Photovoltaic infrared-photodetector based on perovskite Fe-BaTiO3 with further investigations for X-BTO (X = V, Cr, Mn, and Fe): A DFT study

Abstract

Density functional theory (DFT) is exploited to comprehensively investigate the effects of transition metal doping on the electronic and optical properties of Barium Titanate (BTO). By incorporating vanadium (V), chromium (Cr), manganese (Mn), and iron (Fe) as dopants or substitutions within the BTO superlattice (Ba4Ti4-xO12), where x always represents a single atom, significant changes in the properties are observed. The structural investigation indicates a change in the cubic symmetry of BTO to tetragonal for V, Cr, and Fe doping, while Mn-BTO adopts an orthorhombic structure.
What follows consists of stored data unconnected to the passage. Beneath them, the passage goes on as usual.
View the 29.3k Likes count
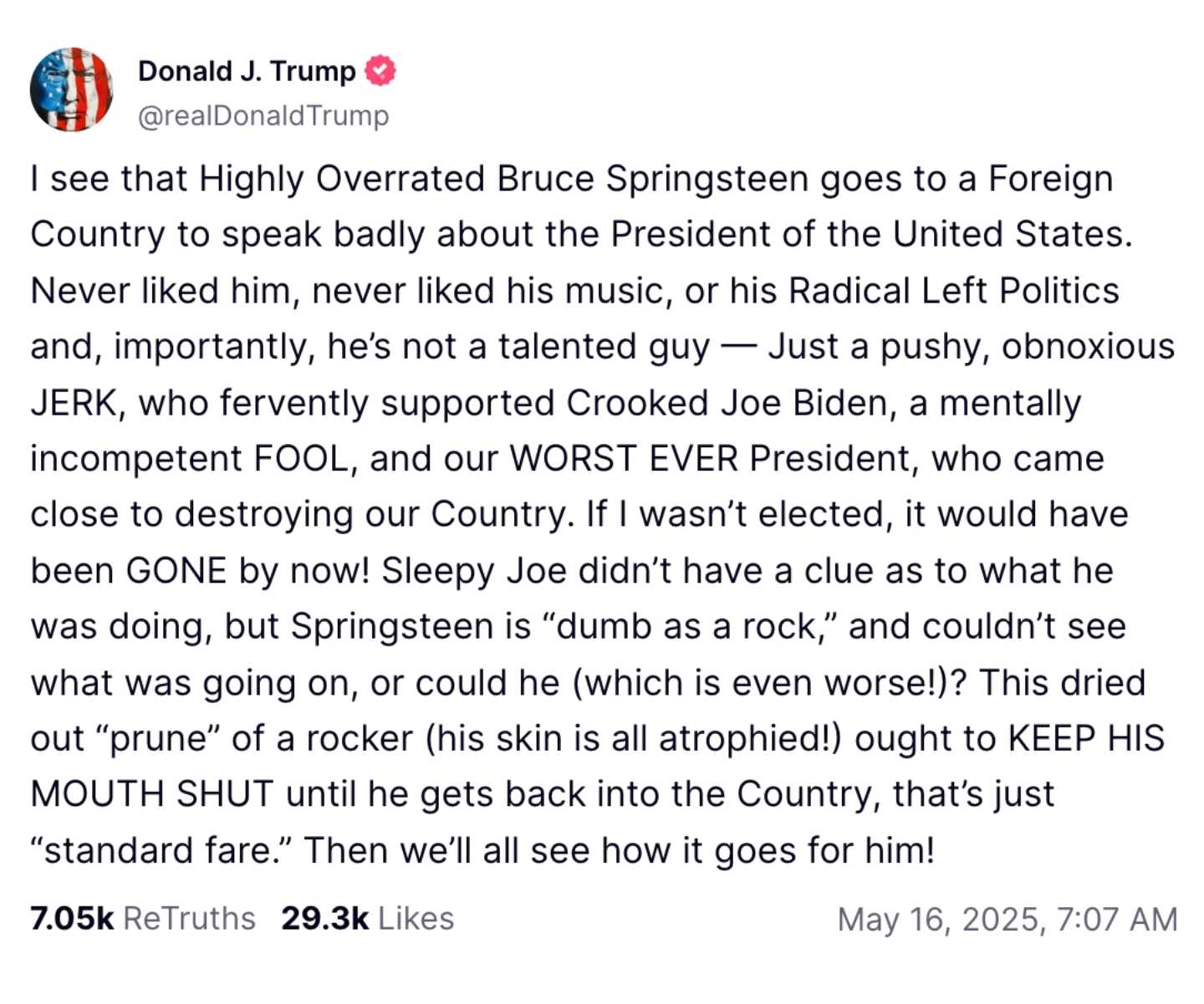Viewport: 1204px width, 1004px height. [x=324, y=918]
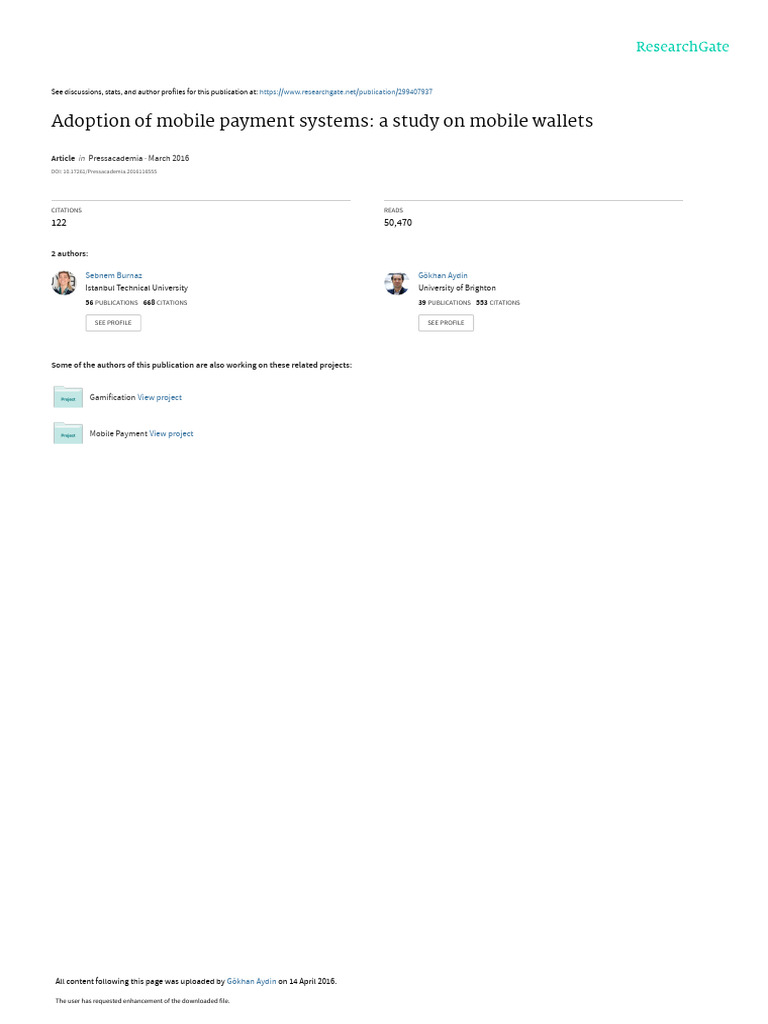Image resolution: width=768 pixels, height=1024 pixels.
Task: Click the reads count 50,470
Action: 398,223
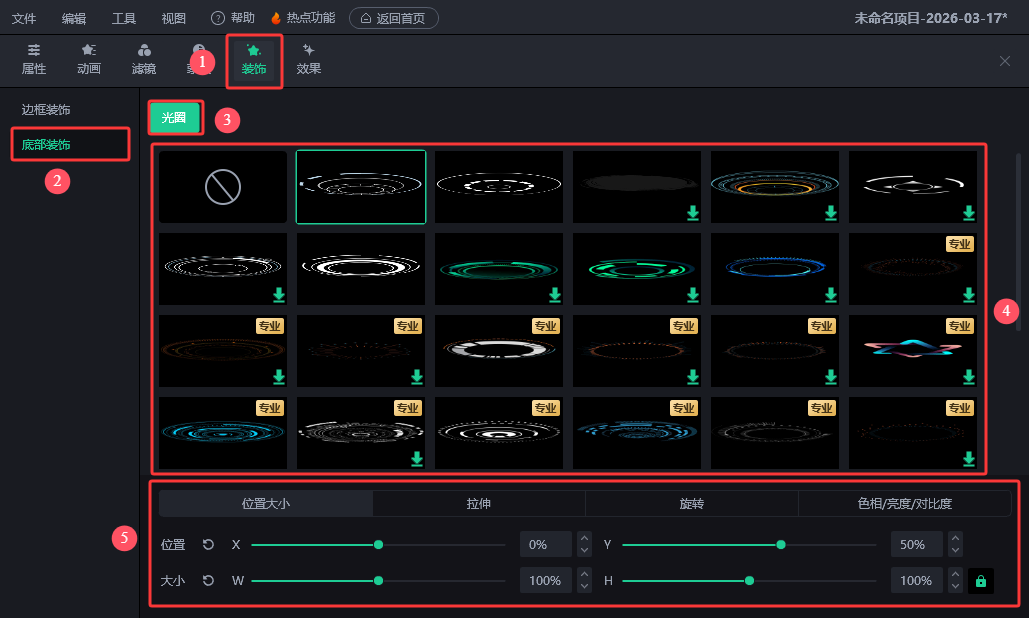Image resolution: width=1029 pixels, height=618 pixels.
Task: Open the 滤镜 filter panel
Action: (x=144, y=51)
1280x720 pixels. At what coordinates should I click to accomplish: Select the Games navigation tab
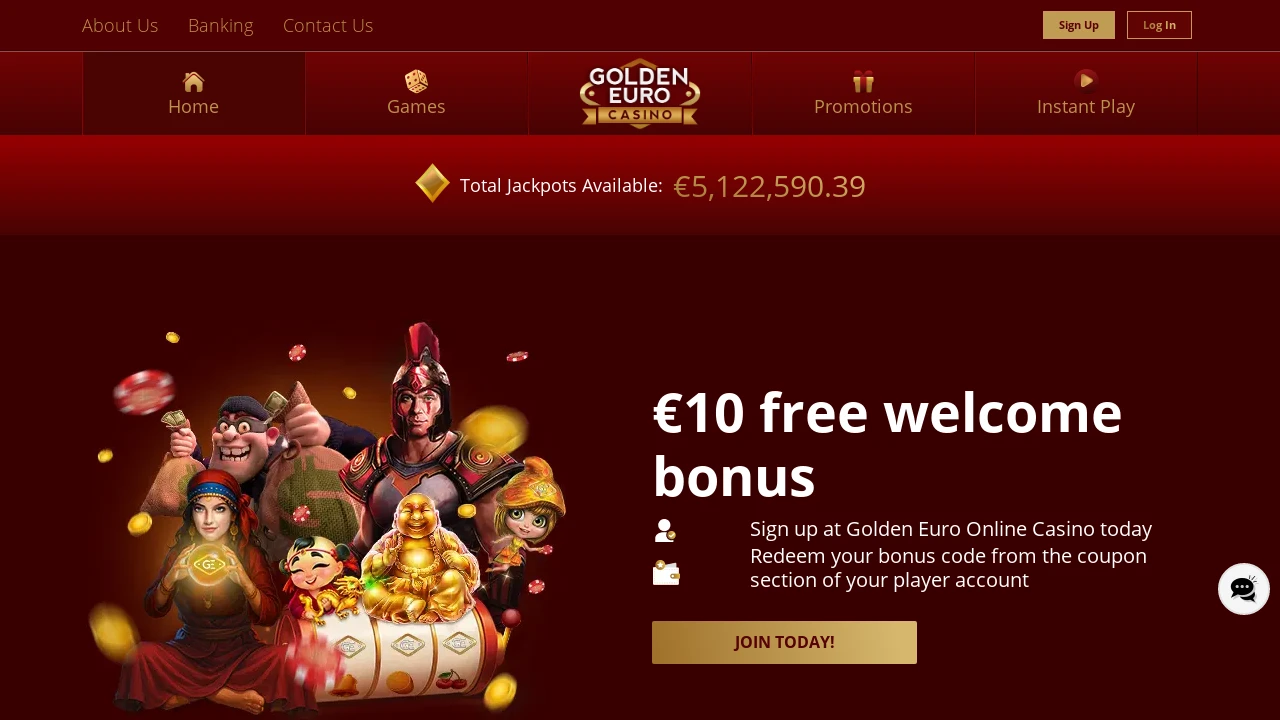(x=416, y=93)
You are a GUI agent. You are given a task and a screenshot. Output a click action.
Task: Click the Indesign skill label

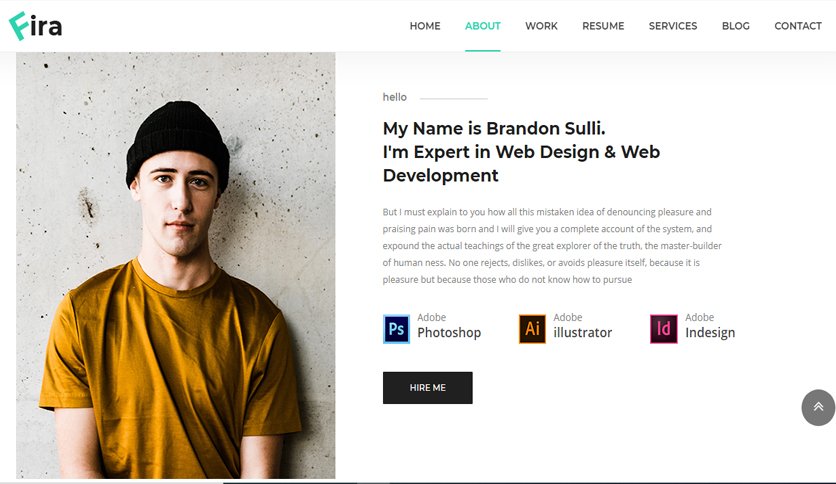pyautogui.click(x=710, y=333)
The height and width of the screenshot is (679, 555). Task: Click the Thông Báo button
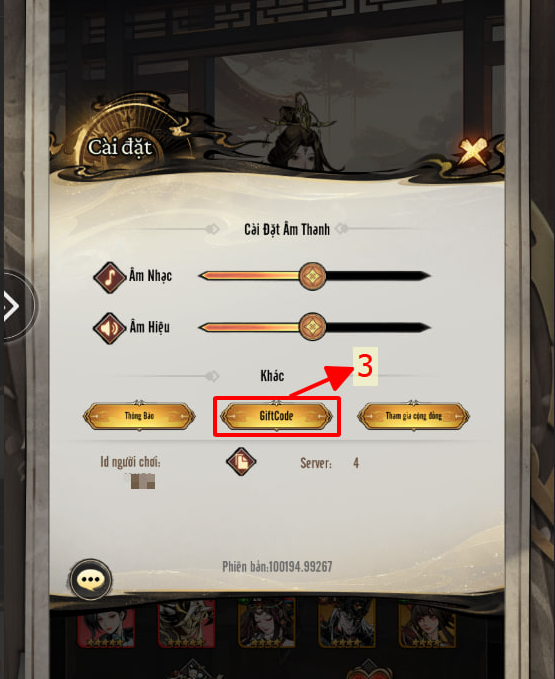[x=139, y=416]
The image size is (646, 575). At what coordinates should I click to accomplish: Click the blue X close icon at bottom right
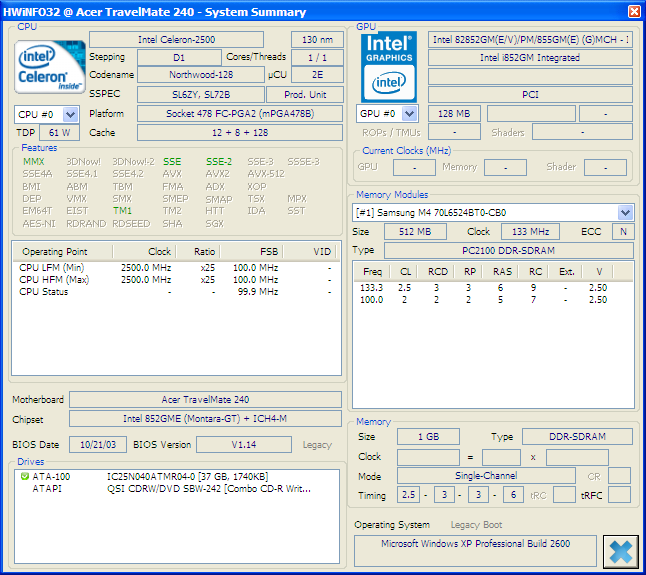pos(621,551)
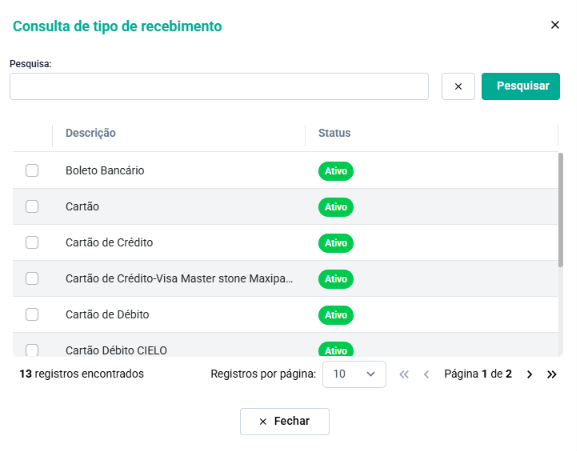Check the Boleto Bancário checkbox

32,171
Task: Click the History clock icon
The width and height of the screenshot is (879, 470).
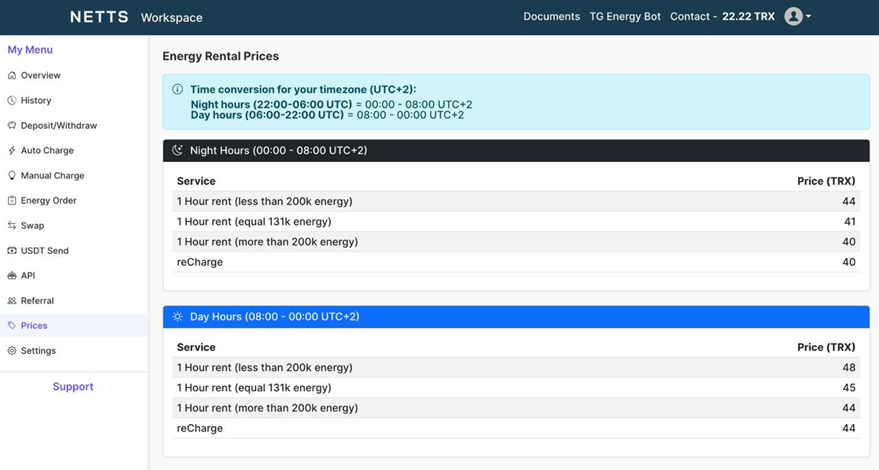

The volume of the lattice structure decreases upon increasing the atomic number of the dopant elements, with the exception of orthorhombic Mn-BTO. In addition, the reduction in volume varies from 1.1 % to 2.1 % (excluding Mn), reaching 56.606 Å for Mn-BTO and 61.325 Å for Fe-BTO. While V-BTO and Mn-BTO exhibit weak metallic behavior, Cr and Fe-BTO display narrow band gaps of 0.974 and 0.579 eV, leading to a notable reduction in the band gap. Particularly Further, Fe-BTO demonstrates the highest absorption in the IR region due to its low band gap in addition to increasing the energy loss. Furthermore, the optical properties of these doped materials are characterized by low reflectivity (below 0.17) and a relatively high refractive index (in the range of 2–2.5) in the IR region, positioning them as promising candidates for efficient IR detectors and particularly Fe-BTO.